## Text block

:::::

Could the Hungarian Jews Have Survived?

The Politics of Genocide: The Holocaust in Hungary

by Randolph L. Braham
Columbia University Press, 1,269 pp., $80.00 (two volumes)

Miklós Horthy
Miklós Horthy; drawing by David Levine

Statistics on the “Final Solution” in Hungary are contradictory and bewildering. Some refer only to the halfmillion Jews and “Christian Jews” living in the truncated Hungary created by the peace treaties of 1918. Others add to this the 400,000-odd Jews and converts in the lands Hungary recovered from her neighbors with German help between 1938 and 1941. These are sometimes counted as Hungarian Jews, sometimes as Czech, Romanian, and Yugoslav Jews. The bitter fact is that, of the 900,000 people in Hungary in 1941 whom the law regarded as Jews, almost two-thirds did not survive the war.

Professor Braham, a political scientist at City College in New York, gives a convincing and relentless account of this tragedy, devoting equal attention to the historical background and the day-to-day progress of genocide. He makes a careful analysis of the policies of the German and Hungarian authorities, of the bad or not-so-bad behavior of the Gentile public, of the subservience and dedication of the Jewish Council, of the curious and hotly debated activity of the Zionists, of the hostility, indifference, helpless passivity, or generous support of the various Christian churches, of the courage of individual “good Samaritans” and the cruelty, cowardice, and rapaciousness of the many thugs.

:::::

## Data supplied
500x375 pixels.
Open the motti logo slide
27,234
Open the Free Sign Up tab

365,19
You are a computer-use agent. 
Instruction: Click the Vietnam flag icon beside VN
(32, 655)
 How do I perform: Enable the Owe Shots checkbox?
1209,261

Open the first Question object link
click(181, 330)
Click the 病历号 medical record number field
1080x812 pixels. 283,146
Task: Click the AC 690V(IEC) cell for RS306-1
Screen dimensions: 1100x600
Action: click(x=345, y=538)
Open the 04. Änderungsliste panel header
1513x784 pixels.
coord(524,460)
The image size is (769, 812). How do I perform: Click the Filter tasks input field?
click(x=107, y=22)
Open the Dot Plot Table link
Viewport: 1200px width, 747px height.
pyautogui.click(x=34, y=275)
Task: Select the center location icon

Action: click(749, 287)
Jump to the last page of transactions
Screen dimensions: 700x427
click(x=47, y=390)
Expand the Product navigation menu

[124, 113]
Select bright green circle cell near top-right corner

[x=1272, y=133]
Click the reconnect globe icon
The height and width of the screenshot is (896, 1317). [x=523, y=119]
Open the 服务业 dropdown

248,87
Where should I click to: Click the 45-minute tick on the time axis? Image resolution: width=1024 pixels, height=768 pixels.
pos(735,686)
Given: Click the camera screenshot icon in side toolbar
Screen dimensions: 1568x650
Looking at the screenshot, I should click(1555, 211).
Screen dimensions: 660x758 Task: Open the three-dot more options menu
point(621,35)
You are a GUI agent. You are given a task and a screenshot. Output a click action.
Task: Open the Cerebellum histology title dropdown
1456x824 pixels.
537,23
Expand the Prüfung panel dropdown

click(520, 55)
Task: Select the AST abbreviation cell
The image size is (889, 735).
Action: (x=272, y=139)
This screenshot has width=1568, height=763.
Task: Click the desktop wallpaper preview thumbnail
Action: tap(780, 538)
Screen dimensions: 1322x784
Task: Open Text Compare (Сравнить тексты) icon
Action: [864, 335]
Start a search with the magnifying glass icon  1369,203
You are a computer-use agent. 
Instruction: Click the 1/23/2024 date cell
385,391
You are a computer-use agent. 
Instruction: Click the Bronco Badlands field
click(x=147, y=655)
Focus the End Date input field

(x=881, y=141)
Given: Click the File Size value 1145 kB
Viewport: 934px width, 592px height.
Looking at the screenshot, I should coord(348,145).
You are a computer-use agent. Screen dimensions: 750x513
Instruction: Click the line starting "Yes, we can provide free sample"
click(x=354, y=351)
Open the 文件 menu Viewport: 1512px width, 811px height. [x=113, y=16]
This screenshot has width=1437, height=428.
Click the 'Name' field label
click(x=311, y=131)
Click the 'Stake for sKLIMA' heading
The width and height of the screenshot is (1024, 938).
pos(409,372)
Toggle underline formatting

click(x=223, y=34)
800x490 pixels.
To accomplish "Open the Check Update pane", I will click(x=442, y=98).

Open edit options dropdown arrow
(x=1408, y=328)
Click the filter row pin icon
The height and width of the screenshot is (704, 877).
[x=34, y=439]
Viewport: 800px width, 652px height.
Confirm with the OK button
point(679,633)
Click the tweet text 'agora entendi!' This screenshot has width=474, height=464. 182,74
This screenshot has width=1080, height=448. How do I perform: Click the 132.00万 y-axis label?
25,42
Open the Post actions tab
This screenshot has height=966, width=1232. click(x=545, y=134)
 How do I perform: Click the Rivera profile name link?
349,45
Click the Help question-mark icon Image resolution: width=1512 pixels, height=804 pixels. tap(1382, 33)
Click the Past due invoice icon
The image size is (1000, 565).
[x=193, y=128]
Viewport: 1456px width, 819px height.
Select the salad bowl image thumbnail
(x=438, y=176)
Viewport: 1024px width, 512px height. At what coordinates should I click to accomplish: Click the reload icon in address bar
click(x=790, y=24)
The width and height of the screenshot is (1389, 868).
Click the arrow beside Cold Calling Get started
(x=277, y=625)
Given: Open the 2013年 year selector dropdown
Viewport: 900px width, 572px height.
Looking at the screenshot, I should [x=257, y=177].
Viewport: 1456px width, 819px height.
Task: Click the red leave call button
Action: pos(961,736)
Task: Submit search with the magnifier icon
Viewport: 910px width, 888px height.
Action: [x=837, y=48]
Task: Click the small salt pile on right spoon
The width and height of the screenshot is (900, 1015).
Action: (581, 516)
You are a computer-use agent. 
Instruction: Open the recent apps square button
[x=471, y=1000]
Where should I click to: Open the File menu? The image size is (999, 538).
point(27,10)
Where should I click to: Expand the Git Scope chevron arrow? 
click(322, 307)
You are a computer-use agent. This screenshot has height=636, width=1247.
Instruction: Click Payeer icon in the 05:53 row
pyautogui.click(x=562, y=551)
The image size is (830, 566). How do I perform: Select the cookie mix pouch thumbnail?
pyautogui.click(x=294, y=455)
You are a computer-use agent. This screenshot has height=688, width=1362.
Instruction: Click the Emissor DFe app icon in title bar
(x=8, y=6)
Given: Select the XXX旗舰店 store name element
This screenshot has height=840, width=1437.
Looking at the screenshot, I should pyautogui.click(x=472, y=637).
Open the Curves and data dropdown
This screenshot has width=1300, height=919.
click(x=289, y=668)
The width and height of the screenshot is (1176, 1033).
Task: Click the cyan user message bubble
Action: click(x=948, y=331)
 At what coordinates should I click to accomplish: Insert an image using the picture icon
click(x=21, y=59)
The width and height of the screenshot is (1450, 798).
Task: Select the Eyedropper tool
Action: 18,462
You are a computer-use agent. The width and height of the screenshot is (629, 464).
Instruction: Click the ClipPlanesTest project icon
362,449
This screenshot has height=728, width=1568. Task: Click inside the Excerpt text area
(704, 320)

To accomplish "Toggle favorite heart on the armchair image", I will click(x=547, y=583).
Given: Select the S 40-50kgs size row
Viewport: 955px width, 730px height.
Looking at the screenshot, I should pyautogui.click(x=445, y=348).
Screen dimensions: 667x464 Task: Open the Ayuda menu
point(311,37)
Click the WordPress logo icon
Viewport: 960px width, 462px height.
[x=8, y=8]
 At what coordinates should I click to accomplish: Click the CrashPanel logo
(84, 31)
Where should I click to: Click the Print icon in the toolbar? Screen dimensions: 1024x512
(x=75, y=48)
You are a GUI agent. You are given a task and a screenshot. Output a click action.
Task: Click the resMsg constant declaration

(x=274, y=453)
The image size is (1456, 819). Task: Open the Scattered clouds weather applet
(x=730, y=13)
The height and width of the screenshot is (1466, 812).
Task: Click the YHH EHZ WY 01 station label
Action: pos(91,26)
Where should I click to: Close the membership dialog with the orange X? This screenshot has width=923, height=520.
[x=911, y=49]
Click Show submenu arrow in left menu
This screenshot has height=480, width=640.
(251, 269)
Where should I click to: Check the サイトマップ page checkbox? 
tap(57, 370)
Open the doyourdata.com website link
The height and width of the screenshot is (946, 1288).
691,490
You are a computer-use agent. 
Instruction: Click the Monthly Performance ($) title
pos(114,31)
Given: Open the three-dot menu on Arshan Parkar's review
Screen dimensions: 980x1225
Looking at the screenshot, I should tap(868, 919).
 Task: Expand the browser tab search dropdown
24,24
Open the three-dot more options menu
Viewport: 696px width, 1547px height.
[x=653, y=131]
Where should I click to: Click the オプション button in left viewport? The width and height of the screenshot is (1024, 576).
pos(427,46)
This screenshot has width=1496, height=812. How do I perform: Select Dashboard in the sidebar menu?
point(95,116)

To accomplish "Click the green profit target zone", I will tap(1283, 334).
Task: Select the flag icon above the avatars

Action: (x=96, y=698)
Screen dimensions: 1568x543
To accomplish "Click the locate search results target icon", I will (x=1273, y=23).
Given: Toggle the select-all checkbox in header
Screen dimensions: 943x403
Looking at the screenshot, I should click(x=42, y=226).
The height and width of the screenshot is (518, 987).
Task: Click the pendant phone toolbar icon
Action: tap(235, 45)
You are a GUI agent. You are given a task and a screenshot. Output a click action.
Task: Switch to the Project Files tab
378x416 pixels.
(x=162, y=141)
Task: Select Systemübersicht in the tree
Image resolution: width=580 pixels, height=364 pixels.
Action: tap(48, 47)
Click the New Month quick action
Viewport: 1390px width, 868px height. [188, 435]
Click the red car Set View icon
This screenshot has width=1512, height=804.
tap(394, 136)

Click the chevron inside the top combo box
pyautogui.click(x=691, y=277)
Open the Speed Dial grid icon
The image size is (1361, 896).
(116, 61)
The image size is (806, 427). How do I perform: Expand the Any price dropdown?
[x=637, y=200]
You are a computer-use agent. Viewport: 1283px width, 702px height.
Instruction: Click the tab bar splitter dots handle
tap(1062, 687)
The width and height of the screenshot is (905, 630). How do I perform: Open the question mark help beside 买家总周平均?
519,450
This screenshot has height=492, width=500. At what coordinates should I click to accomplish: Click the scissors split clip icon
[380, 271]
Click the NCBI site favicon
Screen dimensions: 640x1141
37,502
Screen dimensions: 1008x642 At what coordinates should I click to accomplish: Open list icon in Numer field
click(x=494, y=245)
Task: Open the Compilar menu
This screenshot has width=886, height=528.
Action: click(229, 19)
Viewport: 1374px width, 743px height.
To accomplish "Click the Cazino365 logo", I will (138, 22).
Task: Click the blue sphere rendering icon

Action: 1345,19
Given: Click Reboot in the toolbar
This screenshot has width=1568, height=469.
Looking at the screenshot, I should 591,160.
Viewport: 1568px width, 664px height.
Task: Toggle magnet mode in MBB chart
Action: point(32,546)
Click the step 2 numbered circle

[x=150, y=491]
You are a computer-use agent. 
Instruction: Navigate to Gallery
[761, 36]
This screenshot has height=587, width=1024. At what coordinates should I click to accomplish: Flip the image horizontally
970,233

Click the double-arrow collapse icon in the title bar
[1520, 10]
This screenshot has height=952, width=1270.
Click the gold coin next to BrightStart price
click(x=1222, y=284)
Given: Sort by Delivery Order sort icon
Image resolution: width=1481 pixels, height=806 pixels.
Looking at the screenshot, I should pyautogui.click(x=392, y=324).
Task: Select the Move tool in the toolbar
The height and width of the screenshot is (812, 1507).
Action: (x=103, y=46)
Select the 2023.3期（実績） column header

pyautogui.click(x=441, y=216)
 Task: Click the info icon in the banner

:::::

## To be done
1. In the review, what share of the 900,000 people legally regarded as Jews in Hungary in 1941 did not survive the war?
2. Extract the stretch of the records from their start through the line containing "click(181, 330)", reproducing each line verbatim.
The records are unrelated to the review.

## Complete answers
1. Almost two-thirds.

2.
500x375 pixels.
Open the motti logo slide
27,234
Open the Free Sign Up tab

365,19
You are a computer-use agent. 
Instruction: Click the Vietnam flag icon beside VN
(32, 655)
 How do I perform: Enable the Owe Shots checkbox?
1209,261

Open the first Question object link
click(181, 330)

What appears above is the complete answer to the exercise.